In delaying the tariffs from September 1st to December 15th, the United States Trade Representative cited "health, safety, national security and other factors." Technology stocks soared on this move, as did the shares of key retailers. Also at home, bond yields rose, with the 10-year note, which had seen its yields fall to 1.63% climbing back up to 1.69%.

All told, as we close in on the end of the first hour of trading, the Dow is up 515 points; the S&P 500 is ahead 59 points; and the NASDAQ is better by 175 points. It is a veritable buying stampede at this hour. – Harvey S. Katz, CFA

At the time of this article’s writing, the author did not have positions in any of the companies mentioned.


Before The Bell - The stock market opened the new week sharply to the downside, following a moderate setback on Friday, under pressure from the continuing trade war with China, which seems, if anything, to be getting worse, and on news that Hong Kong International Airport had cancelled all departures for the day as a result of continuing unrest in that city. The anti-government protests have been going on at the airport since last week. But the overriding issue remains our inability to fashion a trade deal with China.

The trade concerns are raising the specter of a possible recession in both China and the United States, with more bearish, or at least cautious economic projections being voiced by leading brokerage houses. As a result, after a sharp drop in the U.S. equity futures in the pre-market hours, a mixed showing overnight in Asia, and modest reversals in Europe early in yesterday's session, our stock market opened to the downside, with the Dow Jones Industrial Average quickly losing triple digits.
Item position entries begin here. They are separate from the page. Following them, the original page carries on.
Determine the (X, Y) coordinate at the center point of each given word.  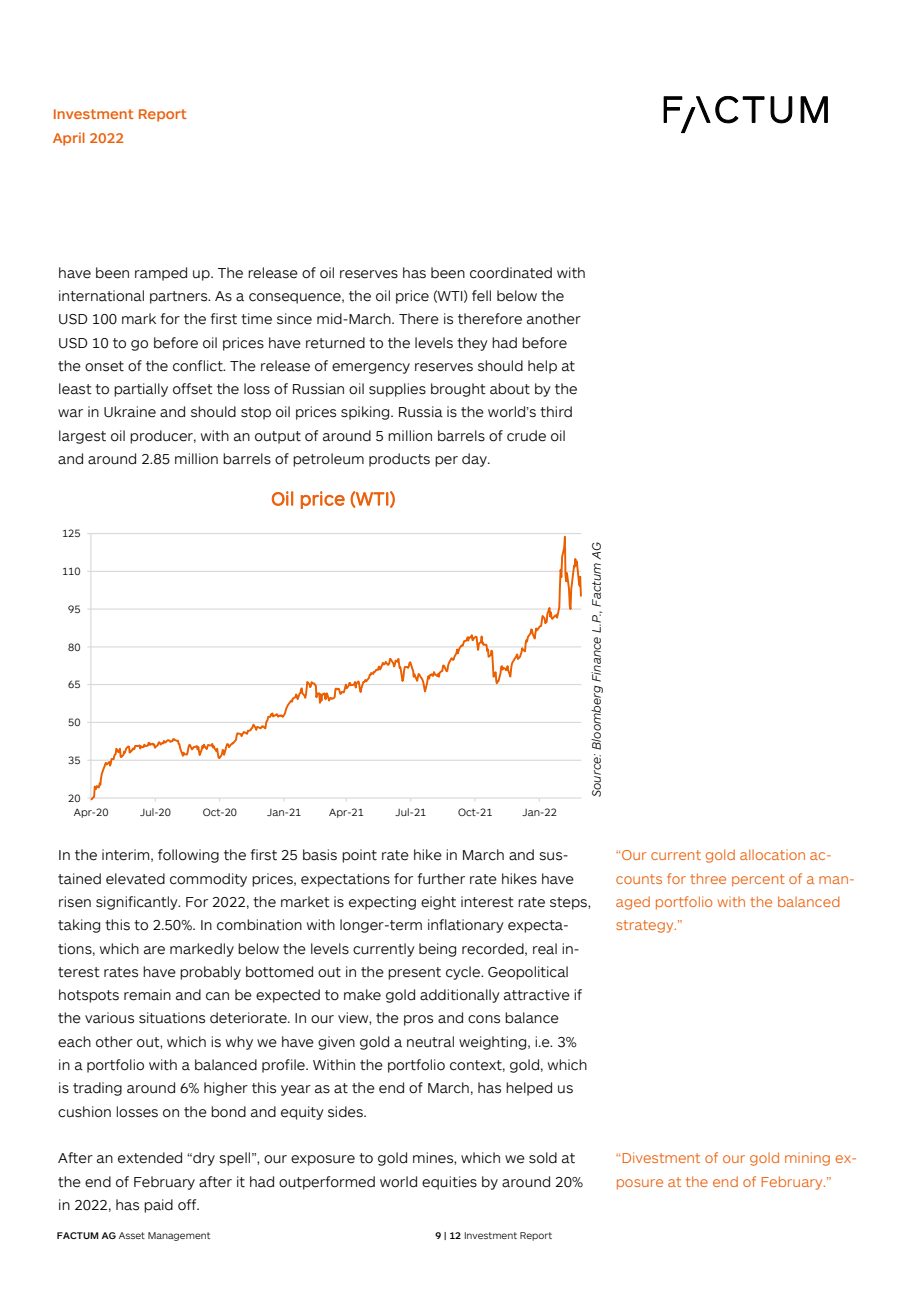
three (708, 878)
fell (481, 296)
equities (449, 1183)
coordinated (511, 273)
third (556, 412)
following (188, 856)
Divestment (661, 1157)
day (475, 460)
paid (158, 1206)
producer (163, 437)
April (69, 139)
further (441, 879)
After pushing down to a loss of just over 230 points within the first hour, the Dow, as has been its pattern this year, regrouped and the losses narrowed, so that after the first hour of trading, the blue chip index would be off by just 130 points. The other indexes also would be down in similar fashion. However, the recovery did not continue as the morning wound down and the afternoon got under way. In fact, the problems of the trade rift and the protests in Hong Kong were deemed so worrisome that the Dow would falter anew.

In all, as the afternoon proceeded, the blue chip would tumble by more than 300 points. The major industrials and many key retailers, which would be affected mightily by the new tariffs took it on the chin. Worse, the bank stocks were getting hit hard, as falling Treasury note yields were raising the risk and odds of a recession. Bank of America (BAC), for example, now says that there is about a 30% chance of a downturn in the next year. We currently think such odds are a bit exaggerated, but trade wars carry risks.

Meanwhile, the losses continued, surpassing 450 points on the Dow and approaching 120 points on the NASDAQ as we approached the final hour of trading. Also falling, as noted, were Treasury note yields, tumbling yesterday to their lowest levels since 2016. The setback would continue into the rest of the afternoon, with stocks mounting no late comeback as has been its pattern for so long. Summing up, it was the worsening protests in Hong Kong, the intensifying trade with China, and falling bond yields that took the measure of Wall Street yesterday.

Now, a new day begins and after yesterday's increasing geopolitical tensions and intensifying recession fears took the U.S. stock market down sharply, we see that stocks were lower in Asia in the overnight hours on further unrest in Hong Kong. In Europe, in the meantime, the early read on the bourses is negative, as well. Also, oil prices are off slightly and Treasury note yields are nominally weaker. Finally, after yesterday's sharp retreat, the U.S. equity futures are pointing to a lower start to the new trading day. – Harvey S. Katz, CFA

At the time of this article’s writing, the author did not have positions in any of the companies mentioned.